Now the Government has confirmed it will sell shares in Meridian Energy before the end of the year, investors are starting to run the rulers over its accounts.
Meridian is much bigger than Mighty River Power which the Government's sell-down valued at $3.5 billion.
In 2012, Meridian's revenue was $2.5 billion compared with Mighty River Power's $1.9 billion.
However, Meridian's operating earnings were only $459 million compared with the $467 million Mighty River Power reported.
Devon Funds Management analyst Phillip Anderson says two dry years affecting central South Island lakes weighed on Meridian but he believes that investors will, in the long run, price the company on the basis of a more average generation year.
He says Meridian is even more dependant on hydro generation than Mighty River, which can mean its profitability swings from year to year depending on rainfall, particularly in the Mackenzie Country in the central South Island.
Milford Asset Management analyst William Curtayne estimates Meridian is worth more than $5 billion.
He says Meridian's normalised annual operating earnings are more like $700 million.
Mr Curtayne says that, because Meridian is so much bigger, the Government will want to attract more retail investors than was the case for Mighty River Power, in which nearly 114,000 people bought shares.

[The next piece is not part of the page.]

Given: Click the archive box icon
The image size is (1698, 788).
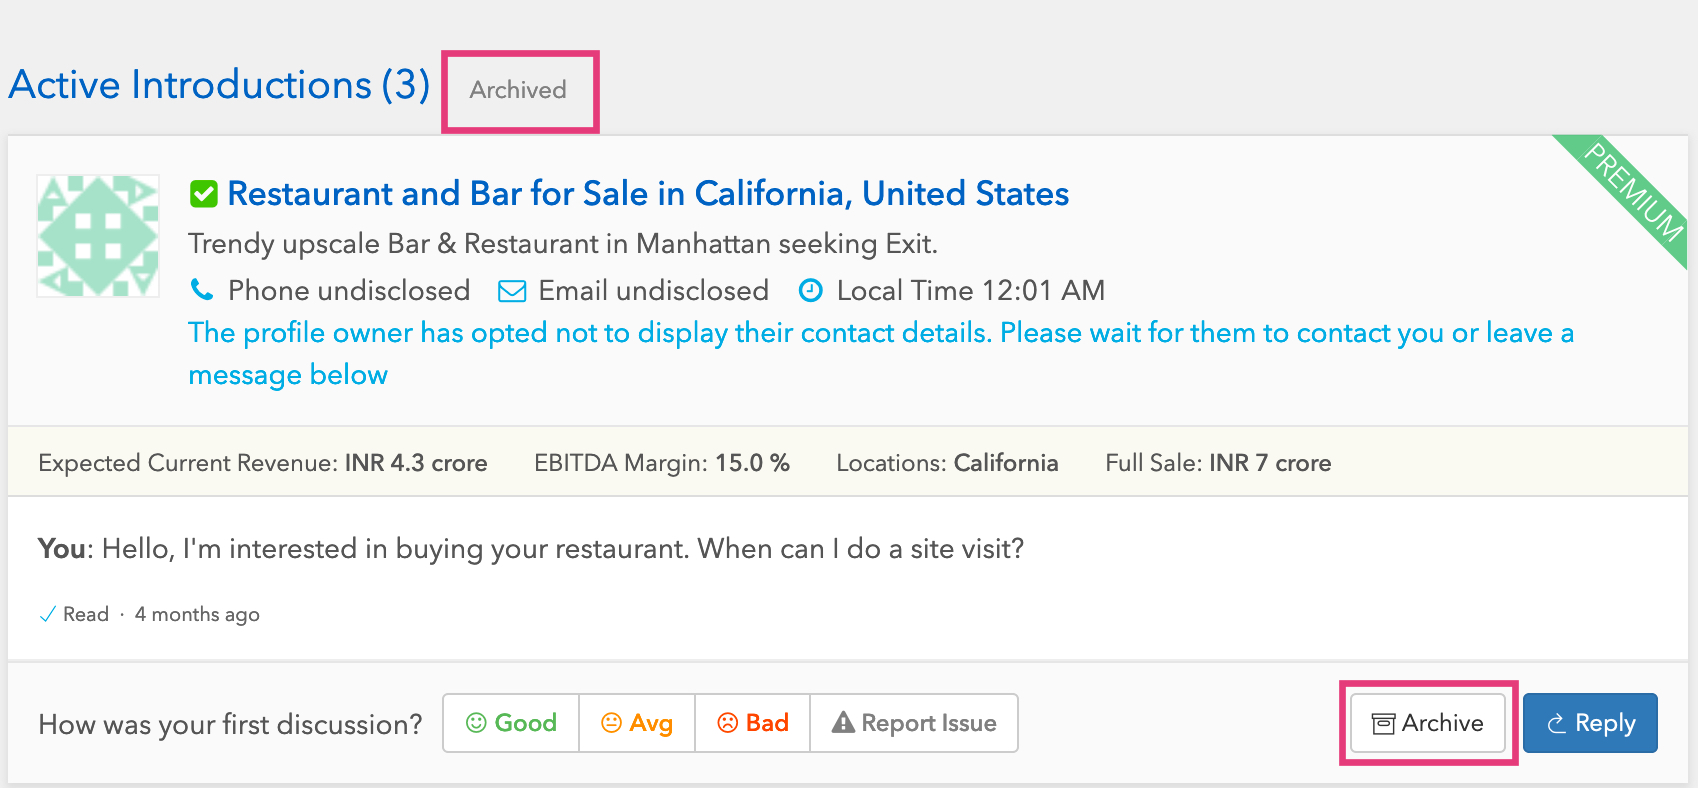Looking at the screenshot, I should click(1383, 724).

"What they want to do with Meridian is they've got to attract a bigger number, and if Mighty River Power has a lot of success between now and the listing, and is up something like 10%, then it shouldn't be hard to entice a lot more retail investors who will feel they have missed out in Mighty River Power and will want to get into the next one."
But Mr Curtayne says if Mighty River Power doesn't perform well and stays around current levels, the Government may need to offer some extra incentives which could include giving a more attractive bonus issue, giving a discount to retail investors
He says the Government could make the pricing more attractive by selling Meridian more cheaply than it sold Mighty River Power.
Mr Curtayne says that could bring in a bigger pool of retail investors to keep the proportion of offshore ownership at about the same level as it was for Mighty River Power, rather than having to sell more to institutions because it could not get the required demand.
He says the Government might also opt for a two-tier approach, selling the Meridian shares in two tranches between three and six months apart.
Mr Curtayne says one issue which will make the float's pricing tricky is the uncertainty over the future of the Tiwai Point aluminium smelter but, because Meridian may be able to sell that power elsewhere for higher prices, Tiwai's closure could even be positive for the company.